What is expected — Could you output the material from the line that contains "The height and" through the line that contains "pos(230,415)" as a JSON list of strings, with one string per line and blank lines left out?

Extracted data —
================

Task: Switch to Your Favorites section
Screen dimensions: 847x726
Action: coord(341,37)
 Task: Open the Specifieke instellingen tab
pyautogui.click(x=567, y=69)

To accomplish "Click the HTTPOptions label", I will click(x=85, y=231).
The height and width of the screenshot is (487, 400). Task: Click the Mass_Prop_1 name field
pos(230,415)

================

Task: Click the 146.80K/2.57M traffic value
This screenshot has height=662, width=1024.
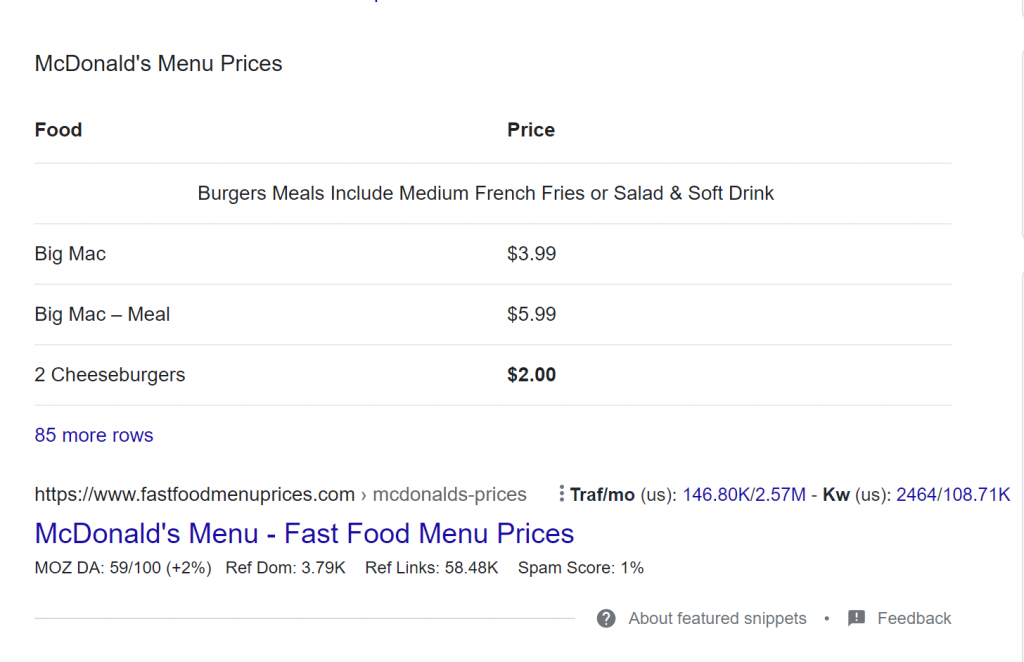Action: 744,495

================

Response to the task —
[
  "The height and width of the screenshot is (487, 400). Task: Click the Mass_Prop_1 name field",
  "pos(230,415)"
]